Thank you cherryorchard,

I think that as she has been so strong previously last night was like a firework! As a mother it makes me feel so helpless that she is hurting and upset for me, and that i havent any control over the bc.
It natural i know for me to want to protect her and i feel helpless.

Hope everything goes ok with your treatment.

Thank you for your message, your lucky to have 2 caring girls.

Michelle

Michelle,
I had to edit my post as I didn’t finish it before I accidently hit the send button.
If you missed it, I wished you luck with the mx on Tues. You will be just fine, I am sure.

My sympathies to you and your family. I know what you mean about having to be the comforter, but that’s what we do as parents.

When she has calmed down, see if you can have a chat with her and find out how much she wants to be involved in all of this. She might want to be kept informed about all your appointments and treatments and so on, she might even want to come along with you, which might be useful if your husband isn’t available some of the time.

Problem set:
1. From the forum exchange, reproduce everything from "I think that" down to "do as parents.".
2. List every sentence in the forum exchange that begins with the word "I".
3. Answer these questions using the forum exchange.
(a) What does Michelle say she hasn't any control over?
(b) Why did the writer replying to Michelle have to edit the post?
(c) On what day is the mx?

Material provided:
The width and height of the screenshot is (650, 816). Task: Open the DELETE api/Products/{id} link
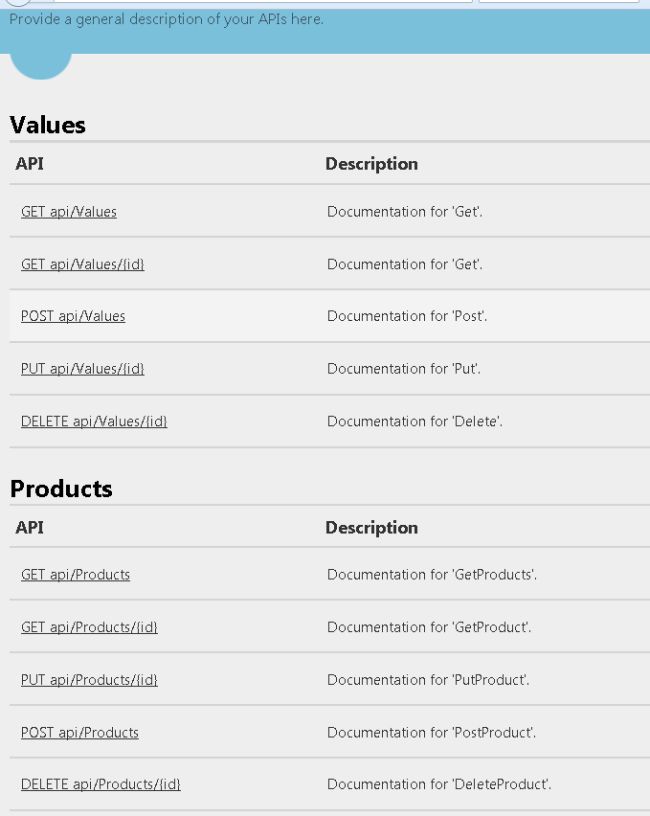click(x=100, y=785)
--
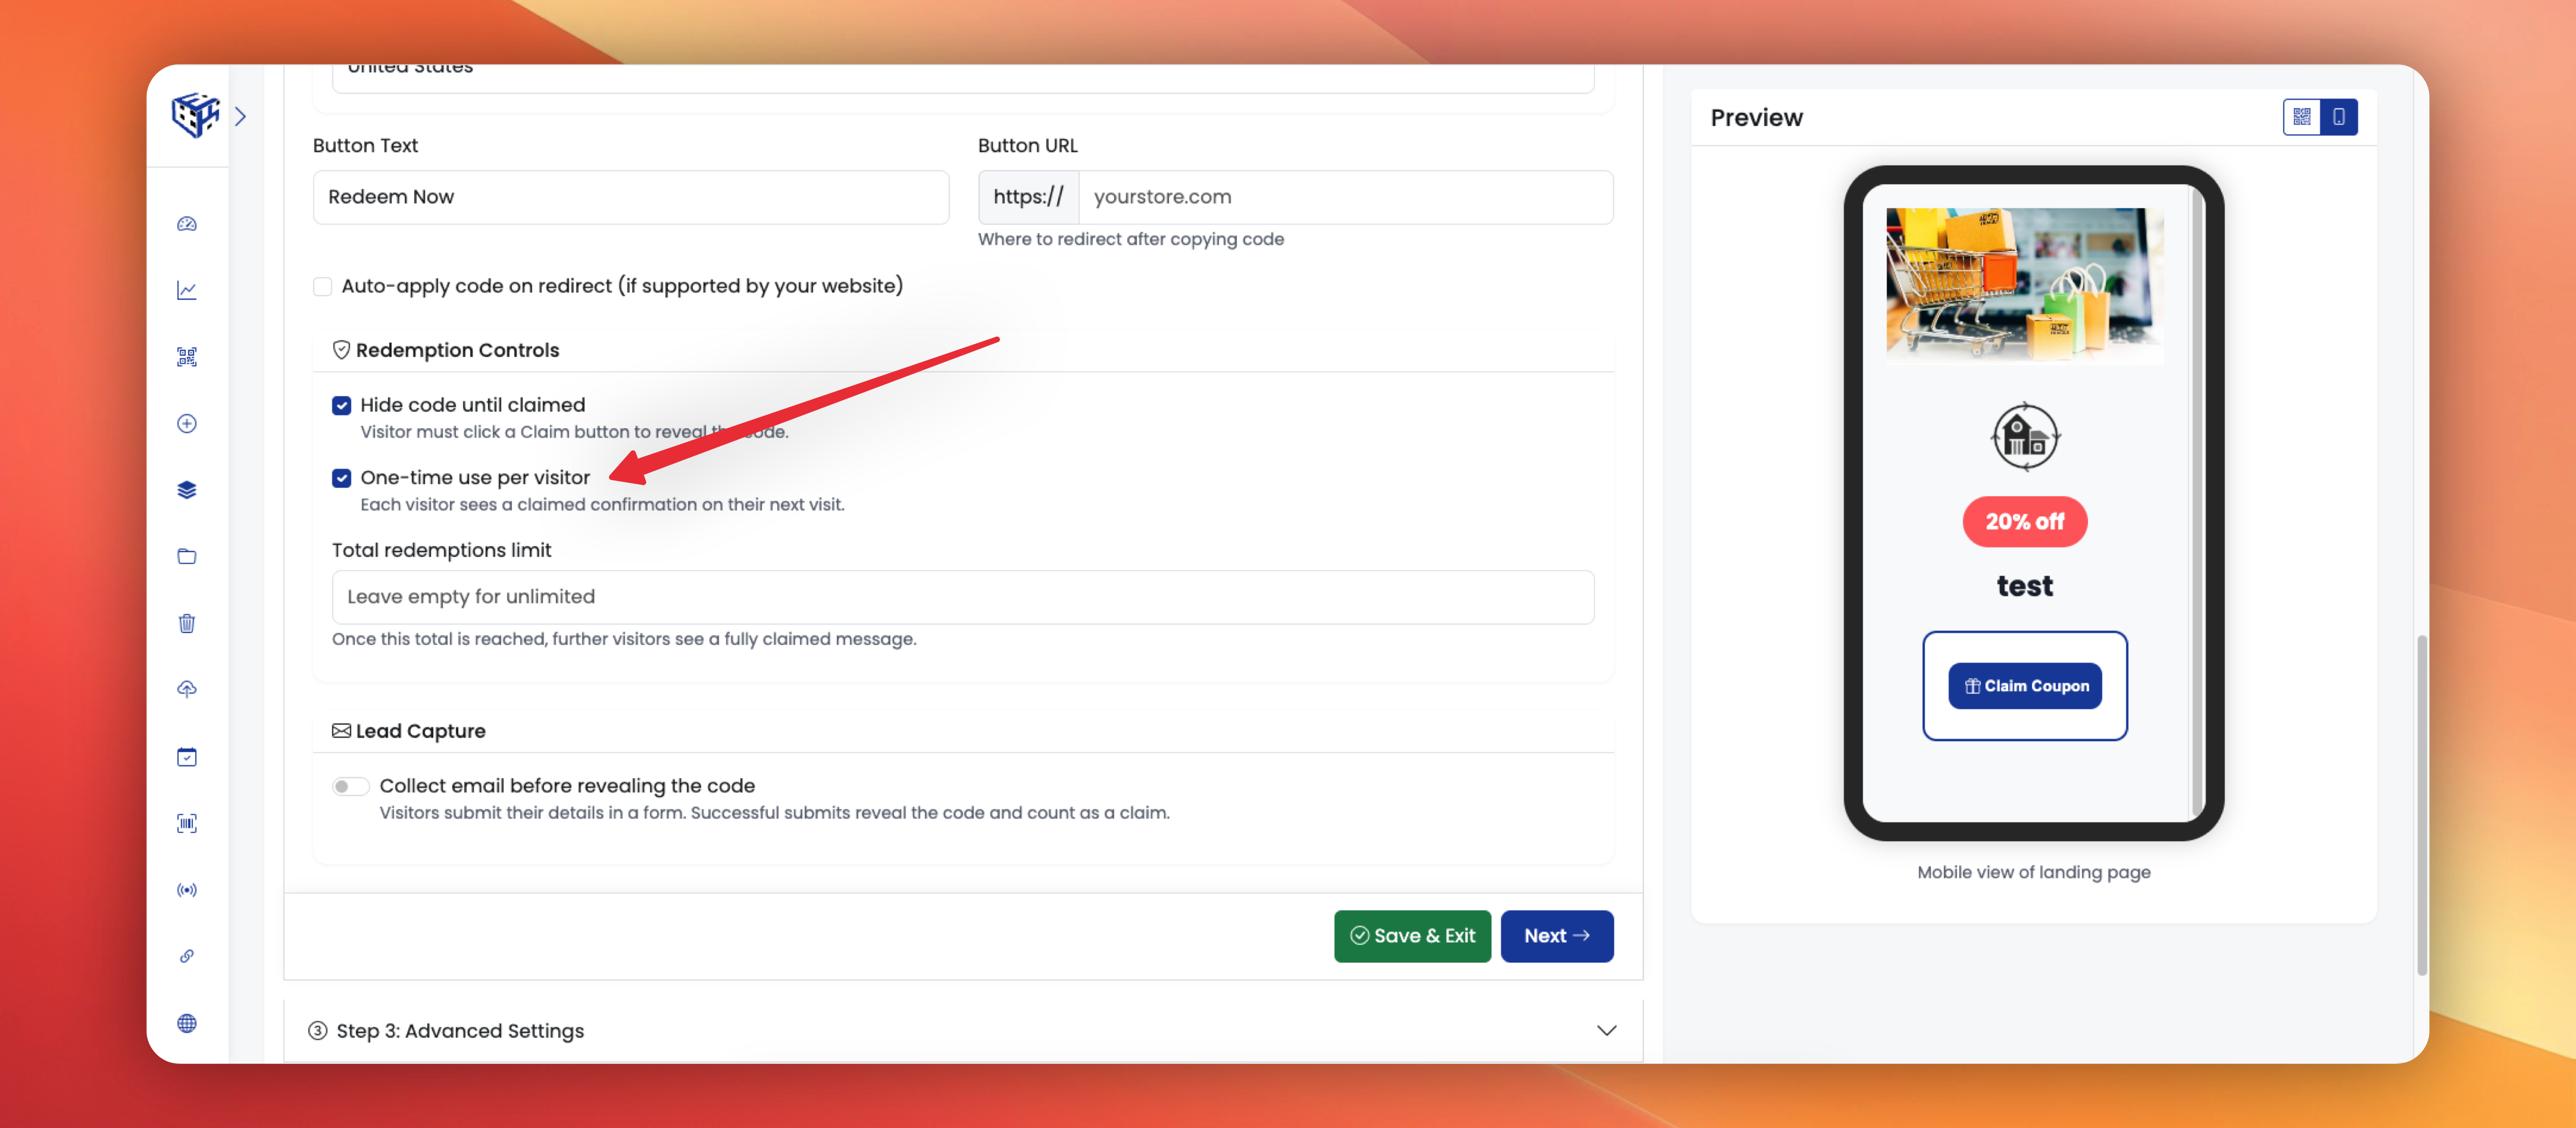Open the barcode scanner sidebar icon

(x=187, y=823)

Responses:
1.
I think that as she has been so strong previously last night was like a firework! As a mother it makes me feel so helpless that she is hurting and upset for me, and that i havent any control over the bc.
It natural i know for me to want to protect her and i feel helpless.

Hope everything goes ok with your treatment.

Thank you for your message, your lucky to have 2 caring girls.

Michelle

Michelle,
I had to edit my post as I didn’t finish it before I accidently hit the send button.
If you missed it, I wished you luck with the mx on Tues. You will be just fine, I am sure.

My sympathies to you and your family. I know what you mean about having to be the comforter, but that’s what we do as parents.

2.
I think that as she has been so strong previously last night was like a firework!
I had to edit my post as I didn’t finish it before I accidently hit the send button.
I know what you mean about having to be the comforter, but that’s what we do as parents.

3.
(a) The bc.
(b) The writer accidentally hit the send button before finishing the post.
(c) Tues.